An enhanced neuro-adaptive PID sliding mode control for robot manipulators:promoting sustainable automation

The control of robot manipulators presents significant challenges, primarily due to their complex, nonlinear dynamics. Another major difficulty arises from environmental and operational disturbances. Numerous control frameworks and approaches have been proposed in the literature to address these issues. However, many of these approaches are discontinuous or non-adaptive, which negatively affects their performance and makes them unsuitable for real-time applications. This paper proposes a novel integrated control scheme that combines adaptive control with an improved continuous second-order sliding mode control (CSOS), utilizing generalized artificial neural networks (GANN) for enhanced performance in robot manipulators.
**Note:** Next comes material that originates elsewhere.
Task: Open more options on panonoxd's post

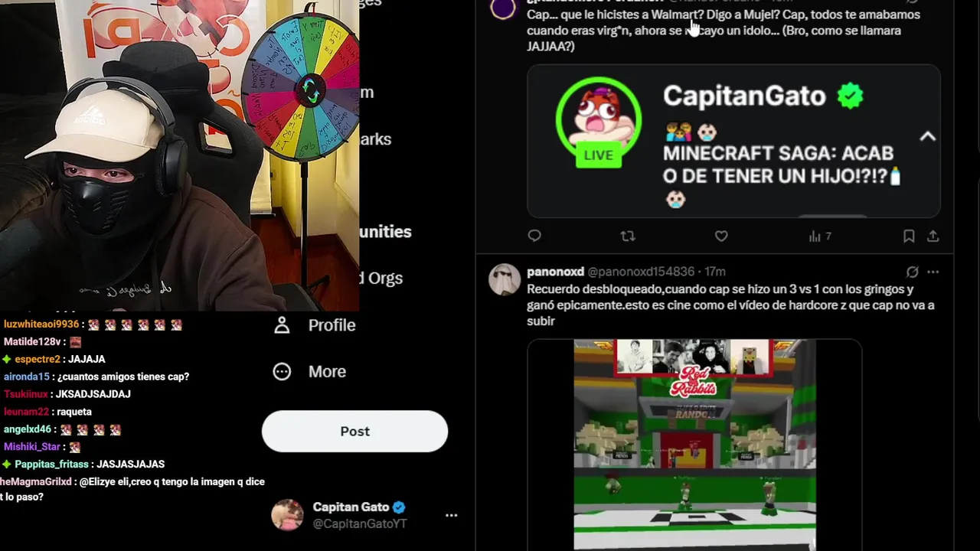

The proposed control method consists of two key components: An adaptive proportional-integral-derivative (PID) controller and an adaptive CSOS-based control module (CSOSSD-APID), designed to deliver superior transient and steady-state performance. In this approach, the adaptive CSOS benefits from GANN’s strong noise handling capabilities and its ability to estimate uncertainties effectively. This integration significantly enhances the robustness of robot manipulator control across various tracking tasks, using a single pre-trained GANN model with fine-tuned weights tailored to each task. Numerical simulations demonstrate the effectiveness and versatility of the proposed control scheme, particularly in managing highly time-varying trajectories while contributing to more sustainable and efficient automation practices. © The Author(s), under exclusive licence to Springer-Verlag London Ltd., part of Springer Nature 2025.